◆ YOUR GOAL
Among the records below, find the line that has "Turn complex market"; from there, give the lines again exactly, and stop after the line that has "JOBS (223, 696)".

INFORMATION: Begin

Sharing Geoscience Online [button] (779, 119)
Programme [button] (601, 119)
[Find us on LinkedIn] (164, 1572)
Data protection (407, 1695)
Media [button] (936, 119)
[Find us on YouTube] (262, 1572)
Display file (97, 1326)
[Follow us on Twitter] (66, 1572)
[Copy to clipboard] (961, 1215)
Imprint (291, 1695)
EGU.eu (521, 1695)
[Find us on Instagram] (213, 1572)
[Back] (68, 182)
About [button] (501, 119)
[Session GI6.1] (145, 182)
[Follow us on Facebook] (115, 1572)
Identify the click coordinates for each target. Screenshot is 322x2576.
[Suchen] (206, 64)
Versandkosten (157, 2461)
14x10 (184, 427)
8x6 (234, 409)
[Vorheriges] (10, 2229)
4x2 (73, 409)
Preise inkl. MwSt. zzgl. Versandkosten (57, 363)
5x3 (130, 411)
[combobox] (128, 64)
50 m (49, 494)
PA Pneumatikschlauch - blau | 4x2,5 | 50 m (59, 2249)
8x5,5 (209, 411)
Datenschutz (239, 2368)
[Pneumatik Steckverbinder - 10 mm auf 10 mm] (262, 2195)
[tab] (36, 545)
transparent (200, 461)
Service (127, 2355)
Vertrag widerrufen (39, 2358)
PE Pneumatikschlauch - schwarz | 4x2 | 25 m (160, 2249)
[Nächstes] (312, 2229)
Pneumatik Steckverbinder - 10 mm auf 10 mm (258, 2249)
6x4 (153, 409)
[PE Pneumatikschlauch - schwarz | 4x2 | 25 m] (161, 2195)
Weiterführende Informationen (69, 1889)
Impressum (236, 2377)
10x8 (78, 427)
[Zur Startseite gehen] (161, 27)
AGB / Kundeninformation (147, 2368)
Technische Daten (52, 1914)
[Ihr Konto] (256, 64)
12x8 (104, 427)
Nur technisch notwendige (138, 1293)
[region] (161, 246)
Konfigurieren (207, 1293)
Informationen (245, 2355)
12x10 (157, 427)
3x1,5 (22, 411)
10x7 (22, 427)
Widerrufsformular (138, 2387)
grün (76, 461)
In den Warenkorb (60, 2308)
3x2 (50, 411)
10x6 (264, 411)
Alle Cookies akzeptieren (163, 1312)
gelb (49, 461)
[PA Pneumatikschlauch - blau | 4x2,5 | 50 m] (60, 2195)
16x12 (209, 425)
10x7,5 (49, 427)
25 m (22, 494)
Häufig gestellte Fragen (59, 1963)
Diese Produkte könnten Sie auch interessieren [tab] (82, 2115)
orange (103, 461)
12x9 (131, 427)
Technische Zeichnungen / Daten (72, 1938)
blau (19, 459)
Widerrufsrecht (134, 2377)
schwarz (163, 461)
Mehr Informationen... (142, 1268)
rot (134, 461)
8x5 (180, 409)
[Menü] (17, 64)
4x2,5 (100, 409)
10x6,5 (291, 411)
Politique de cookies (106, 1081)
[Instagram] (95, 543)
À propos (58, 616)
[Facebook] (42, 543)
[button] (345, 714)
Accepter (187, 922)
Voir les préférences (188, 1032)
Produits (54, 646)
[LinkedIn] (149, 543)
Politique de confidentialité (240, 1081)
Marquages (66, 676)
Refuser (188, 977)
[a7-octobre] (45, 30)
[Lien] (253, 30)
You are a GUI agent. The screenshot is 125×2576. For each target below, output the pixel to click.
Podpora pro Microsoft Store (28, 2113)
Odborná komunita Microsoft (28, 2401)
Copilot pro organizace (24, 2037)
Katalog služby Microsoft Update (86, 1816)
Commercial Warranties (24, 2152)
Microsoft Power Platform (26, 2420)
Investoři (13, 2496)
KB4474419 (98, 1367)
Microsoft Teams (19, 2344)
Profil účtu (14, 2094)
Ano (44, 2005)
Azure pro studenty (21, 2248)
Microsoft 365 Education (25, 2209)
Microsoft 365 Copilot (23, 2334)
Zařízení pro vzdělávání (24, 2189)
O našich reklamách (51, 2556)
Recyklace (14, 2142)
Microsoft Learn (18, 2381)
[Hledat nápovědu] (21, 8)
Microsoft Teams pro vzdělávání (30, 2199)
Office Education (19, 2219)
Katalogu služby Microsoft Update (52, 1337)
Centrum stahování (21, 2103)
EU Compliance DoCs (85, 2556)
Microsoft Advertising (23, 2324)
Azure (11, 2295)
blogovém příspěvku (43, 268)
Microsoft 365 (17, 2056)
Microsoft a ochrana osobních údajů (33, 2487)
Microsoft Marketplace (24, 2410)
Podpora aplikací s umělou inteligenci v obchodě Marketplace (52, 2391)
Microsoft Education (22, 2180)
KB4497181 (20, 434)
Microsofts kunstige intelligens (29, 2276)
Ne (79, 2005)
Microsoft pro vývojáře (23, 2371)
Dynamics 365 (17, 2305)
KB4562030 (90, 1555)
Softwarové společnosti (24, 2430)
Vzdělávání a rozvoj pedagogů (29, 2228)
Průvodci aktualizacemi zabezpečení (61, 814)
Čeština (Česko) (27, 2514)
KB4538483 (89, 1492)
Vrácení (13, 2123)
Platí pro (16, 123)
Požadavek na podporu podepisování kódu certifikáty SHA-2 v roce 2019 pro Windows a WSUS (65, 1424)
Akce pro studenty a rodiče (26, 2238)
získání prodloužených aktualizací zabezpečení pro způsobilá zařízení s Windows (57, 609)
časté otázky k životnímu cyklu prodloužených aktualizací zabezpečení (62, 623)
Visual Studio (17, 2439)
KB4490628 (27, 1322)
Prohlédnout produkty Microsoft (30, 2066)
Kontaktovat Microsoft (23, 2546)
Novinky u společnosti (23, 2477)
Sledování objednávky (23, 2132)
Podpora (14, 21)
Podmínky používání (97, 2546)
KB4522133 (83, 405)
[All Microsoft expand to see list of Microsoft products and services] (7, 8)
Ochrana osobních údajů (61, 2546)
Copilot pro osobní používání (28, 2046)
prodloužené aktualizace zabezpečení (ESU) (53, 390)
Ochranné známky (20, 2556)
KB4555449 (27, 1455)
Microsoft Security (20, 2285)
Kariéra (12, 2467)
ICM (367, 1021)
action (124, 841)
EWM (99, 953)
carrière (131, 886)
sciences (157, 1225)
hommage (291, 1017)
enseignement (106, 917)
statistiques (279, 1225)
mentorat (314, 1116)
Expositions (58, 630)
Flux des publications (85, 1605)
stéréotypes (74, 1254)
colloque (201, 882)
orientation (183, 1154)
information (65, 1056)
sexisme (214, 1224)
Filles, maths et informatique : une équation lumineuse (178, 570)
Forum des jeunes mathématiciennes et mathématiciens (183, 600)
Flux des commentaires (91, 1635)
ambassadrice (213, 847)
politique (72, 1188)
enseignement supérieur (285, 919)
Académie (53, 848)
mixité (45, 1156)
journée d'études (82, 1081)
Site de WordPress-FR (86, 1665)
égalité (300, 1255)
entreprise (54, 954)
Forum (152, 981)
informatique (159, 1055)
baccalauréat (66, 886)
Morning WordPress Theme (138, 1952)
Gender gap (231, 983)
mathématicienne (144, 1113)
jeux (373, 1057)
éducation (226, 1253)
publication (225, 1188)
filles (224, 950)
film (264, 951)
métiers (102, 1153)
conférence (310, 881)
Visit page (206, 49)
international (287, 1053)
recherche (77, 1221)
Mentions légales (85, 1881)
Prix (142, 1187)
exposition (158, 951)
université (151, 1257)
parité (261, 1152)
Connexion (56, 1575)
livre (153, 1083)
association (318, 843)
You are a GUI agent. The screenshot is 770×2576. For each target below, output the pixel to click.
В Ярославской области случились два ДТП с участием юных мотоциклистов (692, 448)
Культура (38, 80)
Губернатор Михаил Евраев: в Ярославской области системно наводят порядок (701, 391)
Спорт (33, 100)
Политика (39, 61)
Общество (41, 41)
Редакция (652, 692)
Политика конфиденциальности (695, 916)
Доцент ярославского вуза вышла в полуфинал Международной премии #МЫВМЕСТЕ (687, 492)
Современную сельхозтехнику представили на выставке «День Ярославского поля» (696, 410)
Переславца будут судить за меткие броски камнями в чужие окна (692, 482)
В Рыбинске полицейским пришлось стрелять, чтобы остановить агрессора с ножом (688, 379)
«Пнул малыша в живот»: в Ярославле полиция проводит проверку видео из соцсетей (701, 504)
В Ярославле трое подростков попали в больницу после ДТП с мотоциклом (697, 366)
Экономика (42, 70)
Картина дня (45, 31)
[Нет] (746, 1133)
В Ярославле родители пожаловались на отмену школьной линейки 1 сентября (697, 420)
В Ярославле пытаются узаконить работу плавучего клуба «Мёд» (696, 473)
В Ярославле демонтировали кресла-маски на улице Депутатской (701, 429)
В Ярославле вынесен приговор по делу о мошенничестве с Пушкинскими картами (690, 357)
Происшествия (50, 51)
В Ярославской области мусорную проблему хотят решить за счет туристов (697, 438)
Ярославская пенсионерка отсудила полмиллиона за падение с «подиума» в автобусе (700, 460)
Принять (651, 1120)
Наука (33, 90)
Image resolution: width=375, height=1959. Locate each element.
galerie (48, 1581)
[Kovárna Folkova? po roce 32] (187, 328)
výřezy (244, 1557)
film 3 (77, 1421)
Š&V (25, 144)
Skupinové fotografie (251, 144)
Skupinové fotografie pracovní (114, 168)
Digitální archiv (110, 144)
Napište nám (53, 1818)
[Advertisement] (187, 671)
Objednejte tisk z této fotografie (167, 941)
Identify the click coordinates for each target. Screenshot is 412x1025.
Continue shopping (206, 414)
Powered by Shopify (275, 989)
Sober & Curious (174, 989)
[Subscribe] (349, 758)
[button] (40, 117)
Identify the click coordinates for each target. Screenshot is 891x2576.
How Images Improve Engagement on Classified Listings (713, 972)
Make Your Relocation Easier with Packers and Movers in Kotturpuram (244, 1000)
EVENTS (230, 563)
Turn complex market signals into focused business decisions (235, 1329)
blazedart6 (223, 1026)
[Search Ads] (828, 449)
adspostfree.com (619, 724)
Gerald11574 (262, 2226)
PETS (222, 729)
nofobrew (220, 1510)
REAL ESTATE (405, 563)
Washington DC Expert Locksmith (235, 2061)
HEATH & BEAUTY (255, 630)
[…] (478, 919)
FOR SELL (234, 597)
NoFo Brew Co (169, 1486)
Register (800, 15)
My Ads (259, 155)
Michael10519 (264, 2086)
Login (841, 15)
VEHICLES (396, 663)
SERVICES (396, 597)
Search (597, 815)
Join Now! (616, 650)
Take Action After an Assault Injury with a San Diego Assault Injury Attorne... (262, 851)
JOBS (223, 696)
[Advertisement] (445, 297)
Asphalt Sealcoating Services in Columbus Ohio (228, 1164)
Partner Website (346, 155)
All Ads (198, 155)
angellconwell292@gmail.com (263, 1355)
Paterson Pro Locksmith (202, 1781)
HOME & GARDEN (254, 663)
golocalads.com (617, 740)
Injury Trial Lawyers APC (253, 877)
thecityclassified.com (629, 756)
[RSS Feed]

INFORMATION: End

◆ SOLUTION TO THIS TASK
Turn complex market signals into focused business decisions (235, 1329)
blazedart6 (223, 1026)
[Search Ads] (828, 449)
adspostfree.com (619, 724)
Gerald11574 (262, 2226)
PETS (222, 729)
nofobrew (220, 1510)
REAL ESTATE (405, 563)
Washington DC Expert Locksmith (235, 2061)
HEATH & BEAUTY (255, 630)
[…] (478, 919)
FOR SELL (234, 597)
NoFo Brew Co (169, 1486)
Register (800, 15)
My Ads (259, 155)
Michael10519 (264, 2086)
Login (841, 15)
VEHICLES (396, 663)
SERVICES (396, 597)
Search (597, 815)
Join Now! (616, 650)
Take Action After an Assault Injury with a San Diego Assault Injury Attorne... (262, 851)
JOBS (223, 696)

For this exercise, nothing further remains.